He will speak at 5 p.m., followed by the reception at 6 p.m., in the AEIVA. Both events are free and open to the public.
AEIVA is open to the public 10 a.m.-6 p.m. Monday-Friday and 12-6 p.m. Saturday. It is closed Sundays and holidays.
One of the most prolific and acclaimed photographers of his generation, Levinthal uses toys and miniature figures as subjects for his images.
Levinthal, who is also considered to be one of the first postmodern photographers, uses much of his work to question the role of photography as a reliable presentation of historical fact through intricately restaging significant moments or cultural milestones throughout history. “As children, so much of our early social development occurs through these little melodramas that we act out with our toys,” said AEIVA Curator John Fields.

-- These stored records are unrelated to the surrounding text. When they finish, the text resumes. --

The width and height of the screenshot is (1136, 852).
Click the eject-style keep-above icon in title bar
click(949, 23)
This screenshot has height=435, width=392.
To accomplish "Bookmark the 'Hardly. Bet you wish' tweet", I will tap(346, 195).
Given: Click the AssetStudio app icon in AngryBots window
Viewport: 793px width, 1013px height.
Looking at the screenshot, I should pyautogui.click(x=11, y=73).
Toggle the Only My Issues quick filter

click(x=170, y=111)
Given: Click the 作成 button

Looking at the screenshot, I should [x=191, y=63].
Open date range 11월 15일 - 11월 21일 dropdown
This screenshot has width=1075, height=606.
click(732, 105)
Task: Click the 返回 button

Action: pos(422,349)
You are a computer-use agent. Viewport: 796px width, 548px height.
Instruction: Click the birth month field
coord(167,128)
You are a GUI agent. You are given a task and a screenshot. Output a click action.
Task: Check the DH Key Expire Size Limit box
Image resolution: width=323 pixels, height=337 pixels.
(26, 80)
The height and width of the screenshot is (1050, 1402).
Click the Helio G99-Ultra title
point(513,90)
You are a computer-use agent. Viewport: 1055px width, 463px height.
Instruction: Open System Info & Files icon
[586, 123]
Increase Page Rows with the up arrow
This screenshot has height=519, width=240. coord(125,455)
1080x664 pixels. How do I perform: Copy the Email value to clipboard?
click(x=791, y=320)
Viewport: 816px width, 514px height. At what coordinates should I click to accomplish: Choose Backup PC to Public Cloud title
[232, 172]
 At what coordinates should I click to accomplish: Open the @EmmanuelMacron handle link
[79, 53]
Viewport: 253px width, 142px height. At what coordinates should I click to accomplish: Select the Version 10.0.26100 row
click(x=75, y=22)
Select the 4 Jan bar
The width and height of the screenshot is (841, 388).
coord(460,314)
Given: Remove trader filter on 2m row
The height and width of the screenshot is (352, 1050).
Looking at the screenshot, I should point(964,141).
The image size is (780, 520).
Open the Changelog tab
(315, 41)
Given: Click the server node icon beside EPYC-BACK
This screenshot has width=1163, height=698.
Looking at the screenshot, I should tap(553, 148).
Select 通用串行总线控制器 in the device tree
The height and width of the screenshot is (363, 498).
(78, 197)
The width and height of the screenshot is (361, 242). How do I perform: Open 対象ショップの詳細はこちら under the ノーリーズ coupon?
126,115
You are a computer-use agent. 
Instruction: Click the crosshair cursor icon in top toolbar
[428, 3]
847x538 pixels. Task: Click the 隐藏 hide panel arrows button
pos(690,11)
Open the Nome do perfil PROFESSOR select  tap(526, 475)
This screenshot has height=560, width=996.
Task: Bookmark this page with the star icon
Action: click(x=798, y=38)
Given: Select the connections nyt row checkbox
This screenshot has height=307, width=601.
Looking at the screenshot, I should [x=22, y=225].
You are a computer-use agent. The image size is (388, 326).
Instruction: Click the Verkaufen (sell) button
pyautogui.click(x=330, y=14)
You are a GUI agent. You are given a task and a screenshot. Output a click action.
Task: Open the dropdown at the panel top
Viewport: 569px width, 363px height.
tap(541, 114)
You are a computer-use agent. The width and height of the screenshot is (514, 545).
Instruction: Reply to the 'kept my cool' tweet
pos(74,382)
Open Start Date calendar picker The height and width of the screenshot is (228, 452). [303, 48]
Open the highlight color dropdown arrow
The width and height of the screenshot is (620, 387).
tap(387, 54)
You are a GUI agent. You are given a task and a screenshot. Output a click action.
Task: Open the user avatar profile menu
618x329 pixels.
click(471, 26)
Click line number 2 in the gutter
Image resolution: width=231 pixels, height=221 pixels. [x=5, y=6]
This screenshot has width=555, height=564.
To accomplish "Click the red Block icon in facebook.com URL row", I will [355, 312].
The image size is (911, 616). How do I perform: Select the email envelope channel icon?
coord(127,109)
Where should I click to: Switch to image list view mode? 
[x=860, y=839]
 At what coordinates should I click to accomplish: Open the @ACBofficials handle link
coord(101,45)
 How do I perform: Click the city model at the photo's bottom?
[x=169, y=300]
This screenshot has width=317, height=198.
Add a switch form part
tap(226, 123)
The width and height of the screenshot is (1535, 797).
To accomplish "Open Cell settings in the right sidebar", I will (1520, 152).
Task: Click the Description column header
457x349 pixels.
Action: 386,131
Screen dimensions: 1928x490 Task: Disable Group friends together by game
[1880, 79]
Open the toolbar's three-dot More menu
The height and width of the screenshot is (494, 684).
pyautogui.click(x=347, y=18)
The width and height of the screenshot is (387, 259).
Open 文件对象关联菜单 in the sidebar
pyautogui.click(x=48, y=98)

The majority of works on display in “David Levinthal: Playland” come from the most recent addition to the AEIVA Permanent Art Collection, a gift of 59 large-format Polaroids by Levinthal recently donated to AEIVA by an anonymous collector. The donation includes images from several series by the artist spanning multiple decades, including “Barbie,” “American Beauties,” “Blackface,” “Wild West,” “Mein Kampf” and “Passion.” Also included in the exhibition are works from several private art collections in Birmingham.
“This is a very significant acquisition for AEIVA,” Fields said. “AEIVA already houses many large-format Polaroids by several notable artists. To be able to add such a sizeable number of works by such an important artist greatly enhances the educational value of our collection. It is a remarkable privilege.”
Born in San Francisco, California, Levinthal received his Bachelor of Arts degree in studio art from Stanford University and his Master of Fine Arts degree in photography from Yale University. He received a National Endowment for the Arts Fellowship in 1990 and a John Simon Guggenheim Foundation Fellowship in 1995. Levinthal’s works have been exhibited extensively nationally and internationally, and featured in national publications including The New York Times, The Village Voice, Artforum and The New Yorker. His works reside in numerous public collections including The Whitney Museum of Modern Art, the Metropolitan Museum of Art, the Smithsonian Museum of American Art and the Birmingham Museum of Art.